— Work to be completed —
Check every line of the material below for the string "Click", and return the ones that have it.

-------

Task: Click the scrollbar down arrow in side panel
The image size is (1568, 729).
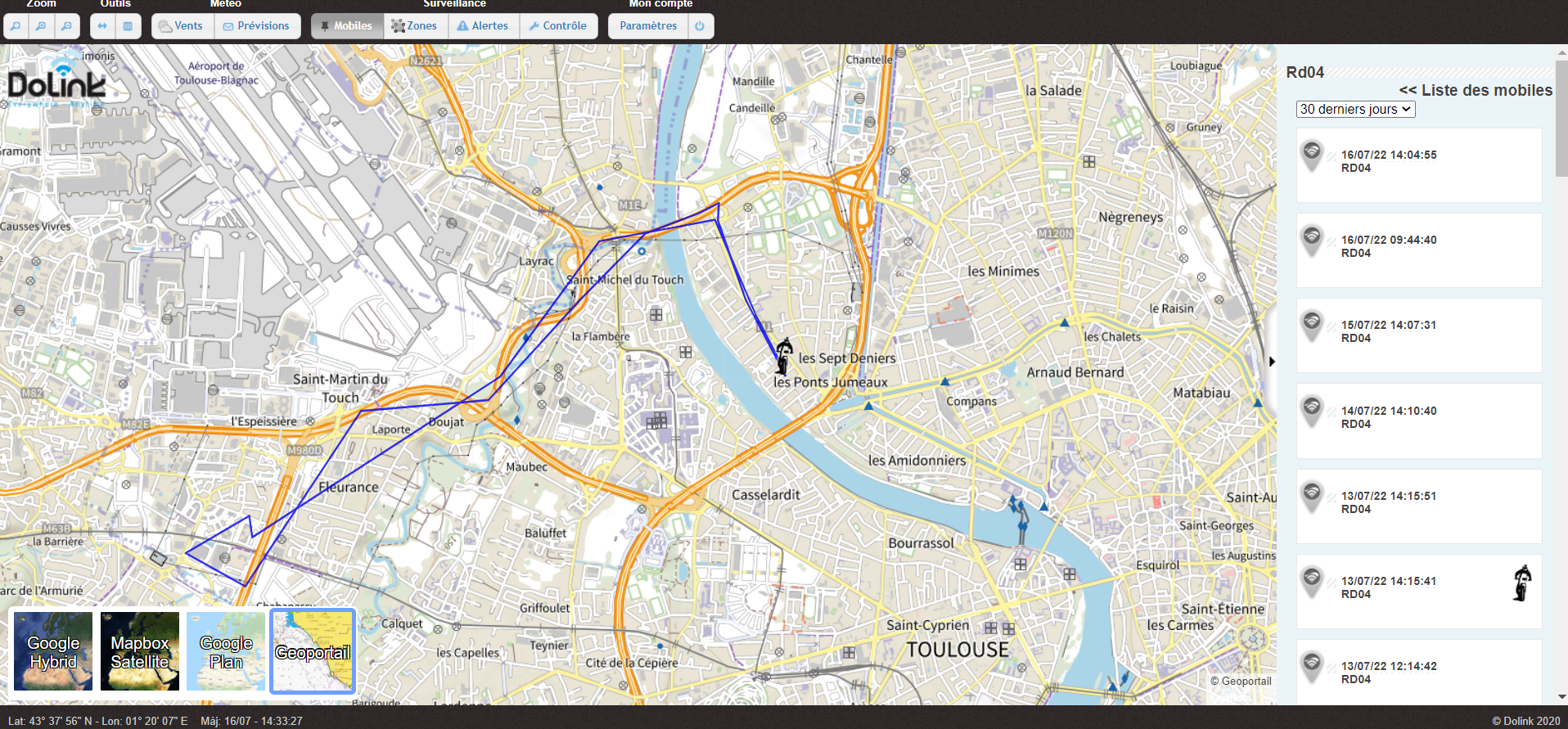Action: 1561,697
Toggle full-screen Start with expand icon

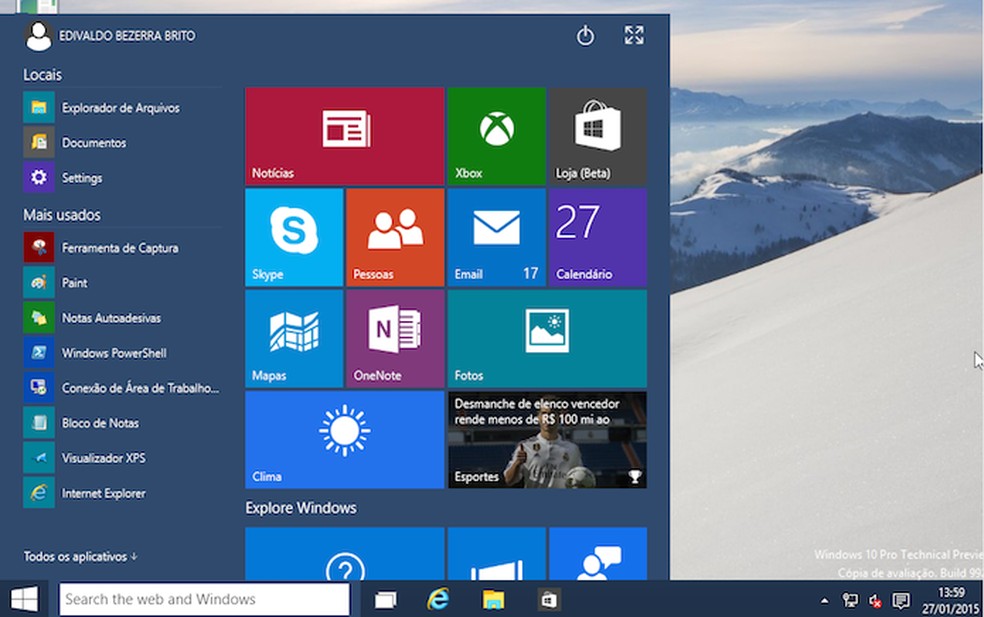coord(633,35)
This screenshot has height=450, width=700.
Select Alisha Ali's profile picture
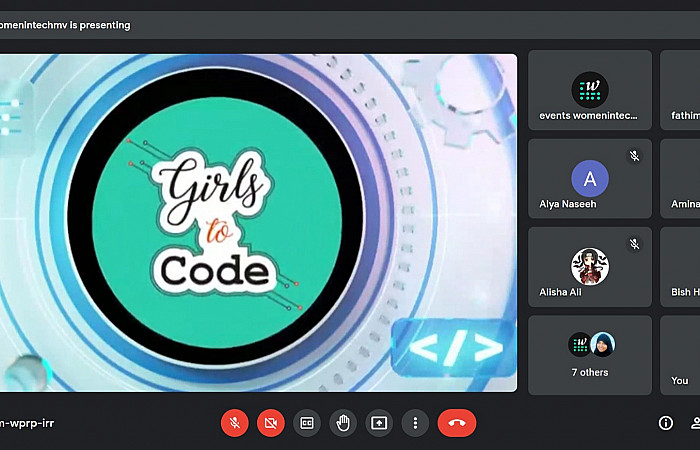tap(589, 267)
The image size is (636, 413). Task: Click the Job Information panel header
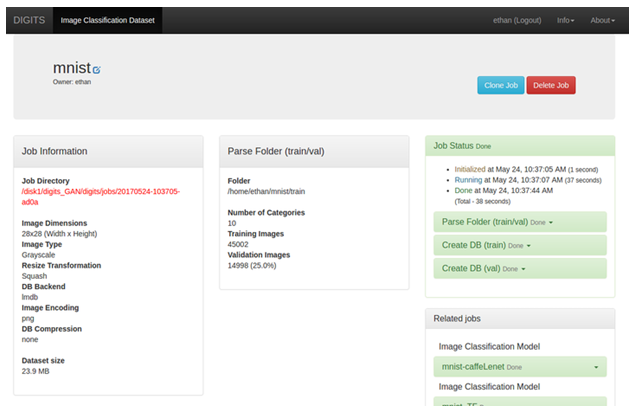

-------

— Answer to the problem —
Task: Click the scrollbar down arrow in side panel
The image size is (636, 413). Task: Click the Job Information panel header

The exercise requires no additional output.